Aim. Reproduce every line of the records below word for word, leaving out the pictures.
##### Exercise inputs
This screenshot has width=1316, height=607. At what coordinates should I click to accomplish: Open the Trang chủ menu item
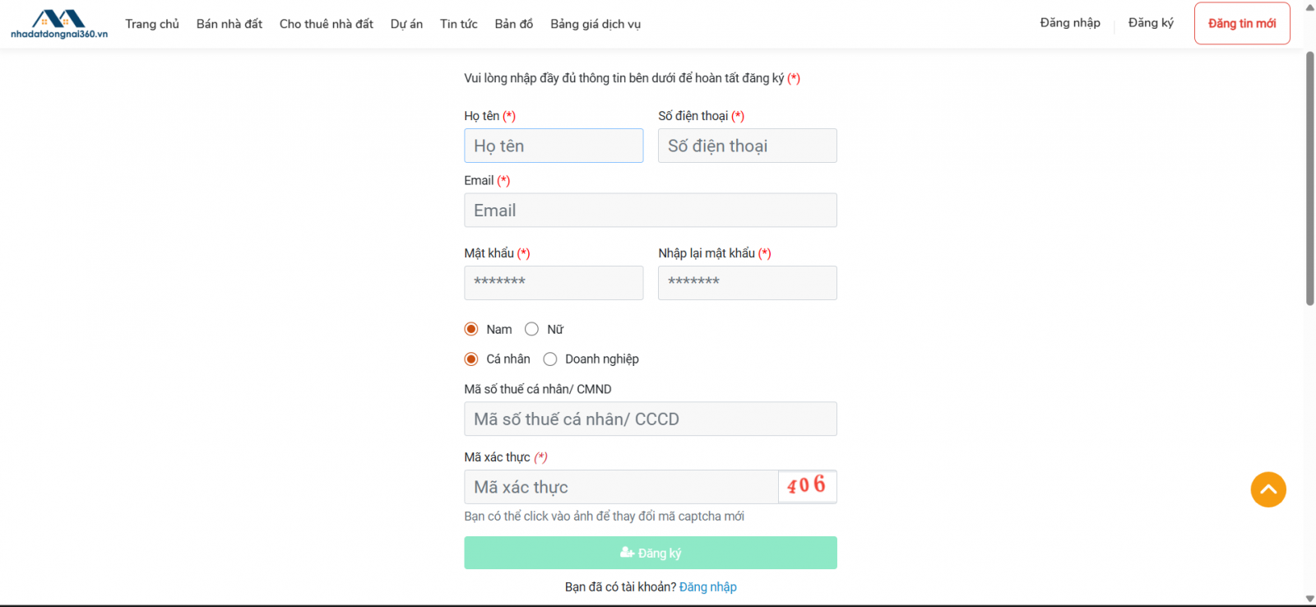[x=152, y=24]
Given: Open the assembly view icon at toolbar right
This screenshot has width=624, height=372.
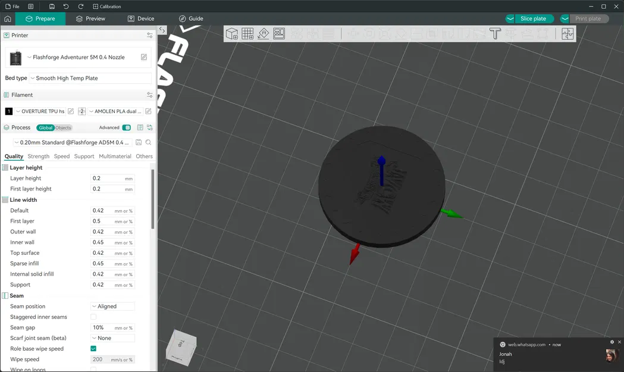Looking at the screenshot, I should [x=567, y=34].
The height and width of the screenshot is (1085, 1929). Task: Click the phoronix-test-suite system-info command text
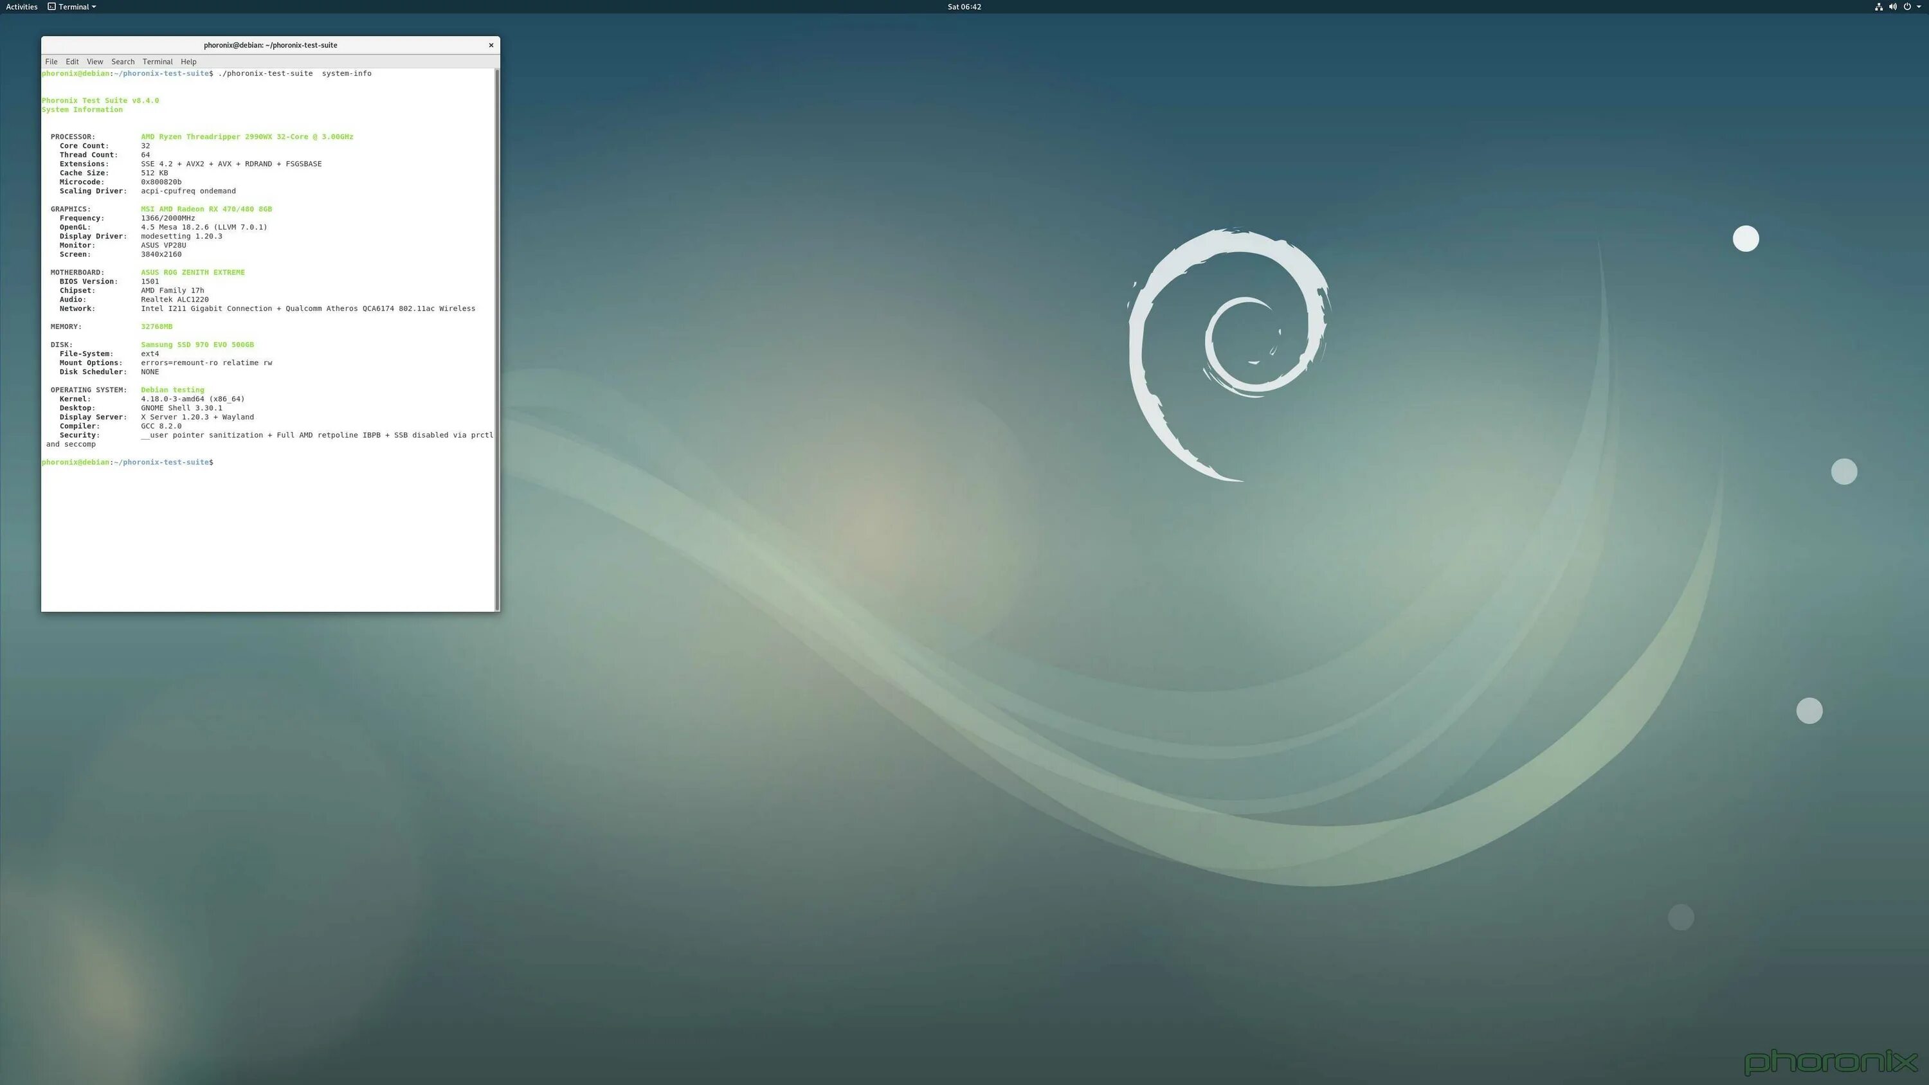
##########
Written answer.
This screenshot has width=1316, height=607. At what coordinates should I click to accomplish: Open the Trang chủ menu item
[x=152, y=24]
Given: Open the assembly view icon at toolbar right
This screenshot has width=624, height=372.
Looking at the screenshot, I should [x=567, y=34].
The height and width of the screenshot is (1085, 1929). Task: Click the phoronix-test-suite system-info command text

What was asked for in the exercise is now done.